Вошедшие обступили кровать Юса, и один из них – высокий и лысый, с торчащей из нагрудного кармана золотой авторучкой – поводил рукой перед носом Юса и спросил: «Вы меня слышите? Если вам трудно говорить, моргните дважды».

– Слышу, – сказал Юс, моргая.

– Отлично, отлично, – сказал лысый. – А как у нас с перепонками? Левое ухо нормально?

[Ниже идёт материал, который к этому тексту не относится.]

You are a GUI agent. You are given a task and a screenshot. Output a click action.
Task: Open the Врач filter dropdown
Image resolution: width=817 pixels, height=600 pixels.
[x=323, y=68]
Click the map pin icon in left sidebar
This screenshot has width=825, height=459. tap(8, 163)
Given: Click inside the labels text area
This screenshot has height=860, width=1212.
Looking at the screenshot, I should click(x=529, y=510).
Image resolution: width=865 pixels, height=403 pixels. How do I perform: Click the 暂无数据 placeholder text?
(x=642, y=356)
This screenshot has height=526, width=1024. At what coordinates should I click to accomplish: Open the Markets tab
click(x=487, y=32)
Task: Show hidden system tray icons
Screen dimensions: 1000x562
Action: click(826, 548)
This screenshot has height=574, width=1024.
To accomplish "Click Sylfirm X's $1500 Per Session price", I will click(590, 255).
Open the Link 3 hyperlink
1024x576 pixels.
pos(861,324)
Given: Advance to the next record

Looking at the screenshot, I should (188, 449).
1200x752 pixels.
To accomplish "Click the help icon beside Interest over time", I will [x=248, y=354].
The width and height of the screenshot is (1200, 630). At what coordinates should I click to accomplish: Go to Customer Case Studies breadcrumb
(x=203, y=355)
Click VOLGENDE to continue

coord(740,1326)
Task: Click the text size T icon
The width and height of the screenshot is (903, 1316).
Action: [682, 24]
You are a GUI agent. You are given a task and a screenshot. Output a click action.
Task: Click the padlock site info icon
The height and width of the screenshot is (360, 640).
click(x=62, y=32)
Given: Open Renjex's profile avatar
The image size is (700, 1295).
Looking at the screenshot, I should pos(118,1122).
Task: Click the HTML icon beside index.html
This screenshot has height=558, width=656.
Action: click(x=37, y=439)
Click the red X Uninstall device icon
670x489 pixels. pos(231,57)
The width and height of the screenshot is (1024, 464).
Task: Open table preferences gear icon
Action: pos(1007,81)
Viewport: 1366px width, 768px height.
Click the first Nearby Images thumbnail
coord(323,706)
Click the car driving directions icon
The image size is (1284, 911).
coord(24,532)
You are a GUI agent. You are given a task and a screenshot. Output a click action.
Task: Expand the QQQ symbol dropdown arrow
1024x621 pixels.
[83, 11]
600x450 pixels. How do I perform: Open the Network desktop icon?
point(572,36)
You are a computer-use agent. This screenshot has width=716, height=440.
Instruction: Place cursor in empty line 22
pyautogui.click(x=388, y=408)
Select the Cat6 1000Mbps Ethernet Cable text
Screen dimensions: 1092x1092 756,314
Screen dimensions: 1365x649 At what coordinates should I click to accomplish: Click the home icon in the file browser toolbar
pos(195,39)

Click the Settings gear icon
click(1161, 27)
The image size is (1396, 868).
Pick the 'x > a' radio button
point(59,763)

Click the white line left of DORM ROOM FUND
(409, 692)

– Нормально. Кажется, – ответил Юс.

– С базовыми функциями все нормально, – сказала лысому женщина с лицом, похожим на бронзовую монгольскую маску. – При фильтрации мы проверили все – ничего перманентного. Трещины в ребрах – пустяк.

– Повезло, – лысый почему-то ухмыльнулся.

– Собственно, окончательное решение было принято после того, как мы убедились в адекватности материала, – добавила женщина.

– Да, несомненно. Вы любите заботиться… о материале. Ладно. А зубы? Нос?

– Неважно. Это даже полезно. Отчетливые внешние приметы.

– Я бы все-таки посоветовал на будущее – не слишком стараться… с внешними приметами, – заметил лысый. – Впрочем, ближе к делу. Есть вопросы по фильтрации?

Кто-то – Юс не понял, кто именно, – сказал из-за спины лысого:

– Слабоват. Ни моторики, ни реакции.

– В норме – да. Хотя соглашусь не вполне – координация экстра. И пластика. И объемное. Он художник.

– Профессионал?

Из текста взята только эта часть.